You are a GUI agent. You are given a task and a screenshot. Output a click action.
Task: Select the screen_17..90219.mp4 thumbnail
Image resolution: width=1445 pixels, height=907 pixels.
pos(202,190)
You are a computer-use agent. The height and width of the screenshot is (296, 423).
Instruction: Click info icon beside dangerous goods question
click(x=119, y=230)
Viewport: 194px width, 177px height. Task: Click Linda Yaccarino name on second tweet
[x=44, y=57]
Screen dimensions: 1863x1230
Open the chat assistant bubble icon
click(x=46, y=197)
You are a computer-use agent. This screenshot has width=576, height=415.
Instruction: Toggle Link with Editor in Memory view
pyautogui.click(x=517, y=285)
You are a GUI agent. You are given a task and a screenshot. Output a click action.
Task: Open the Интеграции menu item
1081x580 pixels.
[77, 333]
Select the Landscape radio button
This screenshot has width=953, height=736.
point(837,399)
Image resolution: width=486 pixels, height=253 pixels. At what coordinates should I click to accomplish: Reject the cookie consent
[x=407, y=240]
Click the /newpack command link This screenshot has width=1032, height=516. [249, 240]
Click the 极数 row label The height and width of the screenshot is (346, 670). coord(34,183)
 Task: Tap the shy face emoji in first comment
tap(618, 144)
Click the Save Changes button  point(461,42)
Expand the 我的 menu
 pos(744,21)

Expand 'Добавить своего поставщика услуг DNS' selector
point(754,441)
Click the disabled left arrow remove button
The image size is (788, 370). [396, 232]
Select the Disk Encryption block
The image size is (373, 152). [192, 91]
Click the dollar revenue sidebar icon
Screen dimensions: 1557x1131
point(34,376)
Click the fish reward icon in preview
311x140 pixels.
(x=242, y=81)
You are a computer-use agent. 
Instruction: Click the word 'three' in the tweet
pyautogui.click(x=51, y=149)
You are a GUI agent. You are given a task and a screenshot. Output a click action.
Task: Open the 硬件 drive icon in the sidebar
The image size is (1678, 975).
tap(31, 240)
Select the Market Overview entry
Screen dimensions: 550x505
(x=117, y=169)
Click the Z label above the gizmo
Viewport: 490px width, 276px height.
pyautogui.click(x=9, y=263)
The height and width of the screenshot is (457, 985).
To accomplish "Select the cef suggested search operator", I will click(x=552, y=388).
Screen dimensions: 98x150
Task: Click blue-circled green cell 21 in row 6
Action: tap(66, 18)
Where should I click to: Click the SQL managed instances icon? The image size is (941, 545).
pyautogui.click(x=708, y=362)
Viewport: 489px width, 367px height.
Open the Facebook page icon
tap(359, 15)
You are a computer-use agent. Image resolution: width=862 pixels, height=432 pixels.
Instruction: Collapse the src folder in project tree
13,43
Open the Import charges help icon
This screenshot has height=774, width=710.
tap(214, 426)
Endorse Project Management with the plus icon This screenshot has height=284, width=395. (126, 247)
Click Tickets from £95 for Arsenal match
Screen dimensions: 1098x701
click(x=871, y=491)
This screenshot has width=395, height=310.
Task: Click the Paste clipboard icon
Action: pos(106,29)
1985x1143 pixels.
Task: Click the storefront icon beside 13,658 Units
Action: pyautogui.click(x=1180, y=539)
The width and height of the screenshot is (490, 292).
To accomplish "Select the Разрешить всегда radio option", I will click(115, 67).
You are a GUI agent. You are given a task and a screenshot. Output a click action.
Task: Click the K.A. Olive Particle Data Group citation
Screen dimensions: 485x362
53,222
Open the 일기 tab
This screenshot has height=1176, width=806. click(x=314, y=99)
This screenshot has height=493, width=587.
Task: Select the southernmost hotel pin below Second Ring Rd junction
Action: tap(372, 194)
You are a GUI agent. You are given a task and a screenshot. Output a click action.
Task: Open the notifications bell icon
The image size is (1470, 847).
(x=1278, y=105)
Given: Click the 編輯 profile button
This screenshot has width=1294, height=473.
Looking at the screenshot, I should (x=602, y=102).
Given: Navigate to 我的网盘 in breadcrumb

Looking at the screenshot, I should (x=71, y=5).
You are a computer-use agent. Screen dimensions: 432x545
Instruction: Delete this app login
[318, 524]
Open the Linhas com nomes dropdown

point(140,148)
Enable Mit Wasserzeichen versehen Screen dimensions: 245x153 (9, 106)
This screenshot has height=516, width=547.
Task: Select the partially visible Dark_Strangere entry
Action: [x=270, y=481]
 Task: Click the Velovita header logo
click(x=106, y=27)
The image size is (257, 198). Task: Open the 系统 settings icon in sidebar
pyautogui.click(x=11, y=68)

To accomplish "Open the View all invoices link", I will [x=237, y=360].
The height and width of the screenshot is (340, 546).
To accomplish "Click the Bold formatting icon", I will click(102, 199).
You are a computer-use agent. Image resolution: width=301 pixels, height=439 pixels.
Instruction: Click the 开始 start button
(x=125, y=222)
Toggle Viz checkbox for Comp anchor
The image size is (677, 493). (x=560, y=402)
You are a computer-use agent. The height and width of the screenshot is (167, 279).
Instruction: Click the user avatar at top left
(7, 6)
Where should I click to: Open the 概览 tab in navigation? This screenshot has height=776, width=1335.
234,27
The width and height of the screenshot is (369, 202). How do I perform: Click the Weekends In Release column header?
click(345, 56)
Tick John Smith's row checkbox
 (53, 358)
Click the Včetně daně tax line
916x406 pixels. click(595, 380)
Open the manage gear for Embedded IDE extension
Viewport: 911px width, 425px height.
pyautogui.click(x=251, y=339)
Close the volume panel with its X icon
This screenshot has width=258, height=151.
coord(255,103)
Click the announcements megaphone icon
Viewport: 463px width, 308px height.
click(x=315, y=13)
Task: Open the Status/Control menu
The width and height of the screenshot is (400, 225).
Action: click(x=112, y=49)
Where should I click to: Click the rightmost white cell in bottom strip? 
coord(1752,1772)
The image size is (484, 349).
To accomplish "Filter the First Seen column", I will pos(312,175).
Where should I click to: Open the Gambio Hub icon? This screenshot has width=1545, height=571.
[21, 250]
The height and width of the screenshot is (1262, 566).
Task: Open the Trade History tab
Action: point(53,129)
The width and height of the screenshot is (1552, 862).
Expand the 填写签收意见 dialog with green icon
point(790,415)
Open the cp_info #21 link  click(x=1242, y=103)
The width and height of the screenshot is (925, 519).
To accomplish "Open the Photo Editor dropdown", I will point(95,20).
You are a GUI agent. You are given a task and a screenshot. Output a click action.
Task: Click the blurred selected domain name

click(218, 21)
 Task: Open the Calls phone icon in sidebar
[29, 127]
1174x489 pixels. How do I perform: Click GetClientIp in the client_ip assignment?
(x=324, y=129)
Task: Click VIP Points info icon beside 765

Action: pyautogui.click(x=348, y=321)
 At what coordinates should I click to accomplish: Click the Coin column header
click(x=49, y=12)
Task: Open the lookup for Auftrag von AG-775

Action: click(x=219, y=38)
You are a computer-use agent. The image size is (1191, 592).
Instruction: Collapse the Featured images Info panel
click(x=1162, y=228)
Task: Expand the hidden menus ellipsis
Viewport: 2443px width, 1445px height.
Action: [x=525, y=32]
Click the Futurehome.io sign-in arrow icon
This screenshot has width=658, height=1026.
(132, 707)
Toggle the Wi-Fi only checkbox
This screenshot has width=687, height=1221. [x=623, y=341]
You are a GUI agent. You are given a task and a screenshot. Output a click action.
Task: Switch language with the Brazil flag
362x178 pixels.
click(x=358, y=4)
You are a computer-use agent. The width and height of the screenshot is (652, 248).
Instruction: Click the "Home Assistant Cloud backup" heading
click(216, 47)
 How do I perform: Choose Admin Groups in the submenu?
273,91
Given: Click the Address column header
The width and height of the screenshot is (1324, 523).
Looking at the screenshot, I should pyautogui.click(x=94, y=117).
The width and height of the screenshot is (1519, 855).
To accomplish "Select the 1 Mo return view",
-*-*-
* WRITTEN PROBLEM:
Please report every line of the listing above that contains the word "Viewport", copying each line in full.

* SOLUTION FOR THIS TASK:
Viewport: 194px width, 177px height. Task: Click Linda Yaccarino name on second tweet
Viewport: 490px width, 276px height.
Viewport: 489px width, 367px height.
Viewport: 911px width, 425px height.
Viewport: 463px width, 308px height.
Viewport: 2443px width, 1445px height.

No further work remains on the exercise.